最後に、社会インフラのデジタル化が一層進展するなかで、攻撃者の標的としてOTはますますリスクが高まる。そのため、単なる防御や技術的施策だけでなく、万が一インシデントが発生した場合の復旧計画や、外部専門家との連携体制構築も重要性を増している。今後もOTにかかわる現場では安全・安定した運用とセキュリティ対策を両立させることが、社会全体を支える根幹としてますます求められるだろう。近年、多くの産業分野で自動化や効率化が進み、工場やインフラ設備において制御装置やセンサーといったOT(Operational Technology)のネットワーク接続が進展している。これにより、運用の利便性が向上した一方で、サイバー攻撃など新たなリスクが顕在化した。

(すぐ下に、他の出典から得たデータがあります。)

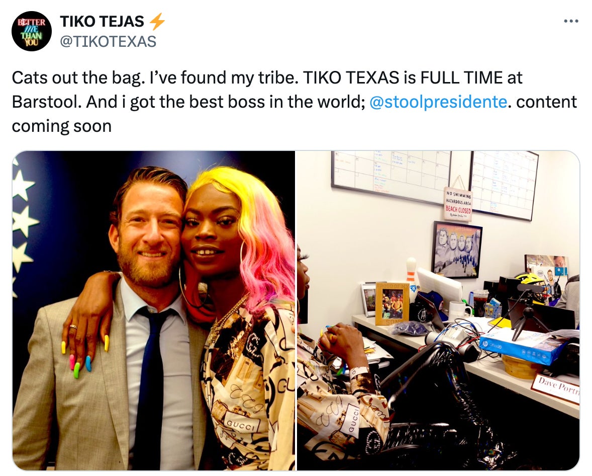Open the @TIKOTEXAS handle

point(108,42)
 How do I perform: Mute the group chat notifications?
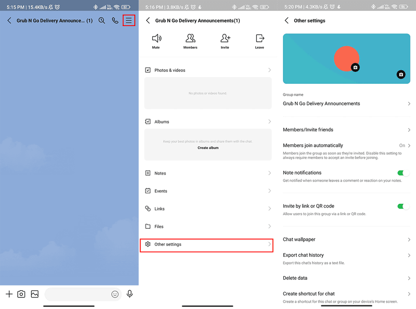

特に電力や交通、上下水道などの社会インフラは社会活動の基盤であり、その制御系が攻撃を受けると、甚大な被害や安全性への影響が生じる可能性がある。OTシステムはもともと独立した環境で運用されてきたため、サイバーセキュリティが十分に考慮されていないレガシー機器が数多く存在し、アップデートやパッチ適用が困難という課題を抱えている。また、リアルタイム性・可用性が最優先されるため、一般的なITシステムとは異なる制約や複雑さを持つ。対策としてはネットワークの分離やセグメント化、不審な挙動の監視、外部通信の暗号化、厳格な権限管理などの多層防御が求められる。さらに、現場作業員も含めたセキュリティ教育・訓練、IT部門とOT部門の連携によるガイドライン整備が不可欠である。
ITとOTは優先事項が異なり、OT領域では可用性が最重視されるため、両者の違いを理解したバランスある管理体制が重要となる。今後もOTを含むインフラのデジタル化が進むにつれて、被害発生時の復旧計画や専門家との連携を含め、多角的なセキュリティ対策の強化が社会全体の安全に不可欠となっていく。